2020 Census TIGER/Line Tabulation Block Shapefiles were used for this calculation. Tabulation blocks had population and housing counts for each census block. The record layout can be found here: https://www.census.gov/programs-surveys/geography/technical-documentation/complete-technical-documentation/tiger-geo-line.2020.html#list-tab-GV16DOVS6MWQBLMN86. The shapefiles for each state had to be downloaded and unzipped manually. Download here: https://www.census.gov/geographies/mapping-files/time-series/geo/tiger-line-file.2020.html#list-tab-790442341 

Note: The CT statecode (09) was excluded from the dataframe used to add census block shapefiles to the map.. The census tabulation block GEOIDs for Connecticut still reflect the old CT counties. They need to be crosswalked to the new census block GEOIDs that go with the planning regions (new CT county equivalents). The crosswalk can be found here: https://github.com/CT-Data-Collaborative/2022-block-crosswalk. 

**Tasks:**

- create a dataframe that has following columns:
    - "statecode", two-digit state fipscode for all states except CT (09)
    - "file_path" (for shapefiles)
- loop through "file_path" to add shapefiles to map, i.e., `mp.addDataFromPath(shp_path)`
- crosswalk old CT census block GEOIDs to new CT census block GEOIDs
    - read in csv with crosswalk as a pandas dataframe, drop un-needed fields, convert all columns to strings with leading zeros
    - in pandas dataframe crosswalk, rename block_fips_2022 to GEOID20 (necessary to join to CT 2020 census block file)
    - read in CT 2020 census block shapefile as a spatially enabled dataframe
    - join census block spatially enabled dataframe to crosswalk with a left outer join on GEOID20 (census block spatially enabled dataframe needs to be the left data frame becuase it has more rows and the left outer join will retain those rows; the crosswalk dropped some census blocks that had no population)
    - after join, rename GEOID20 to old_GEOID20 and COUNTYFP20 to old_COUNTYFP20 and then drop GEOID20 and COUNTYFP20
    - then rename block_fips_2022 (new census block fipscodes) to GEOID20 and name a substring of the last three digits of ce_fips_2022 (new county equivalent fipscodes) COUNTYFP20 to match other census block shapefile column names
    - convert the spatially enabled dataframe to a feature class following the naming convention of the other census block shapefiles (Note: it will be a feature class saved in the project geodatabase while the rest of the census block layers are shapefiles saved on external hard drive)

## Create dataframe

In [None]:
import pandas as pd

In [None]:
#list of state fips codes
#purposefully excluding state code 09 (CT)
statecode = [str(code).zfill(2) for code in list(range(57)) if code not in (0, 3, 7, 9, 14, 43, 52)]

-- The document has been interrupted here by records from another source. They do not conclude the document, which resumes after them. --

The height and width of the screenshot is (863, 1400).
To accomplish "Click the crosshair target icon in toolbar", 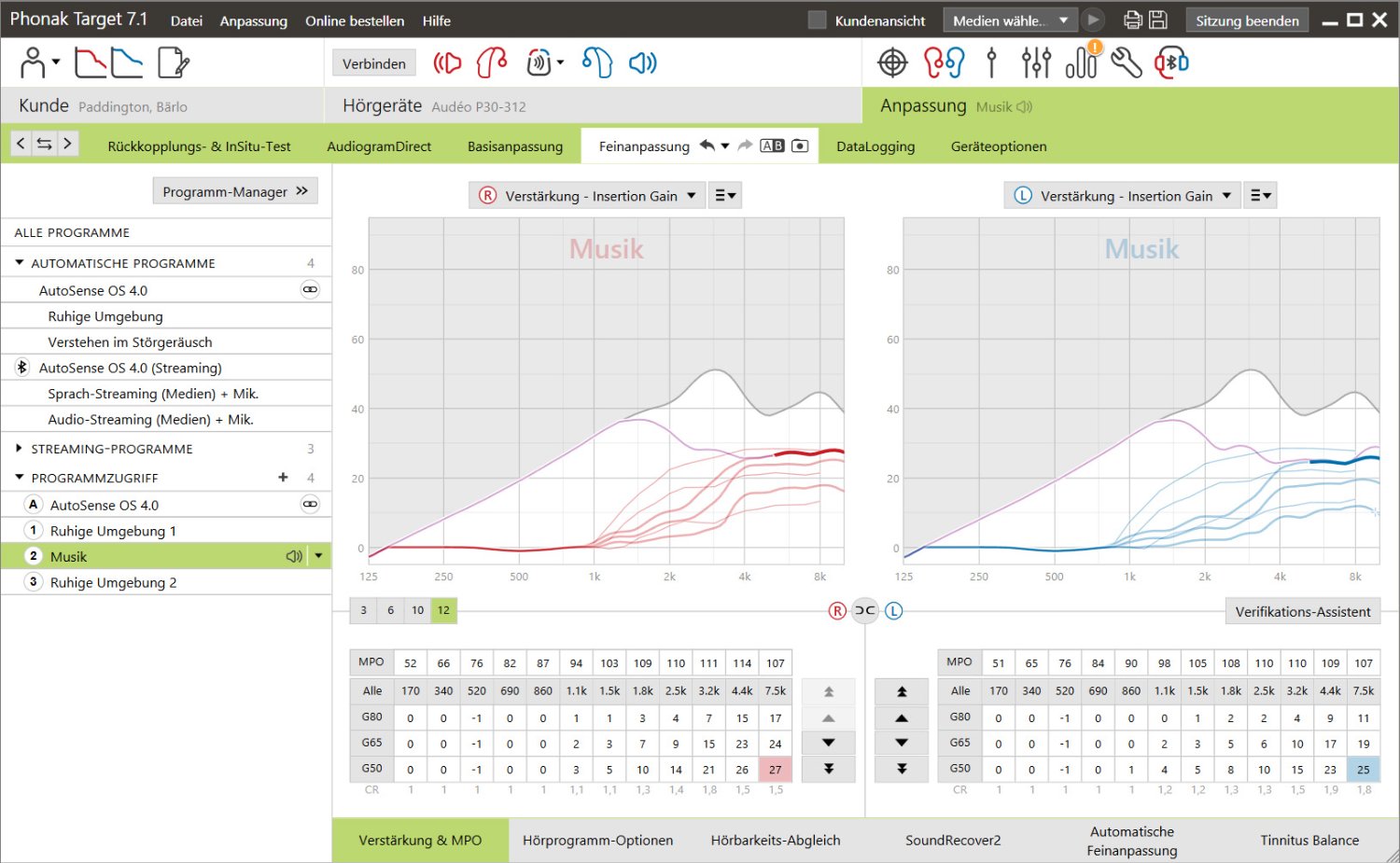I will (x=892, y=63).
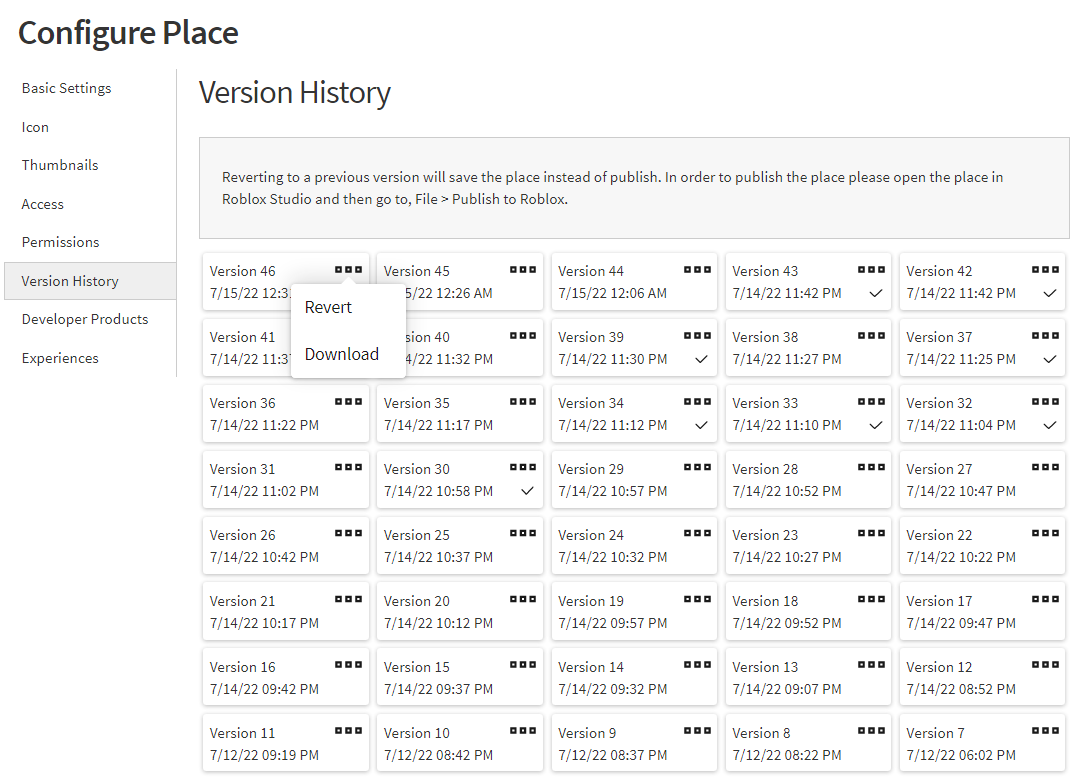Open the three-dot menu for Version 44
This screenshot has width=1080, height=781.
click(x=697, y=269)
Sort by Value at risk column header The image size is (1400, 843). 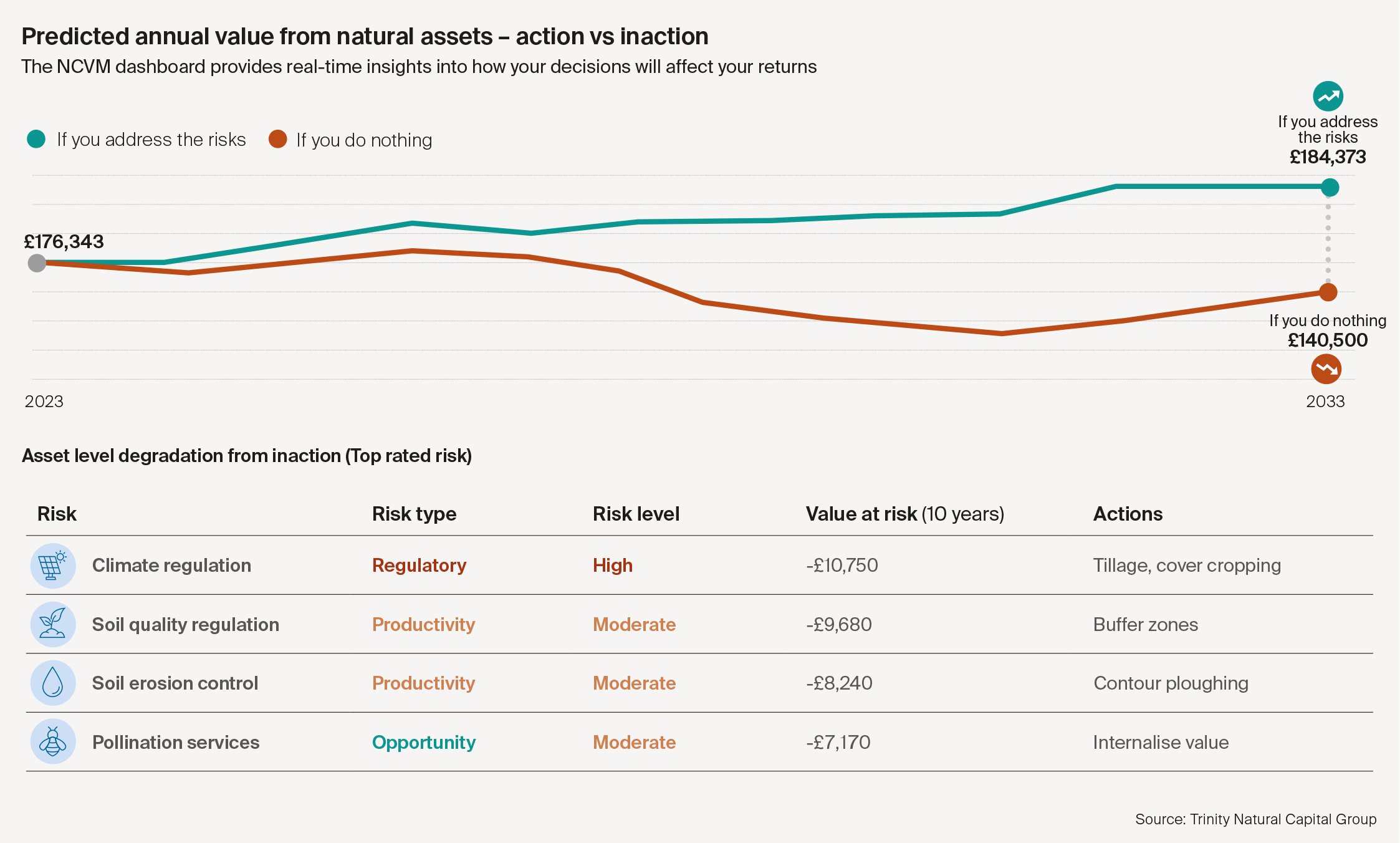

#create dataframe with a column 'statecode'
df = pd.DataFrame(statecode, columns=["statecode"])

#put the root of the filepath where the TIGER/Line census tabulation blocks are saved before /tl_2020_
dir_base = "/tl_2020_" 

#add columns of 'file_path', 'tabblock', 'intersect'
df["file_path"] = dir_base + df["statecode"] + "_tabblock20.shp" #end of the TIGER/Line census tabulation block shapefile name
#df["tabblock"] = "tl_2020_" + df["statecode"] + "_tabblock20"
#df["intersect"] = "block_" + df["statecode"] + "_intersect"

#print(df)

df.shape

In [None]:
print(df.head())

## Add shapefiles to map 

In [None]:
#try the first two states
for i in range(2):
    print(df.iloc[i,1])
    mp.addDataFromPath(df.iloc[i,1])

In [None]:
#helpful to pause drawing on map before running 
#loop through all states
for i in range(len(df)):
    print(df.iloc[i,1])
    mp.addDataFromPath(df.iloc[i,1])

## Crosswalk CT census block GEOIDS

In [None]:
#read in crosswalk csv - put filepath of wherever crosswalk .csv is saved in quotes
ct_crosswalk = pd.read_csv(r"")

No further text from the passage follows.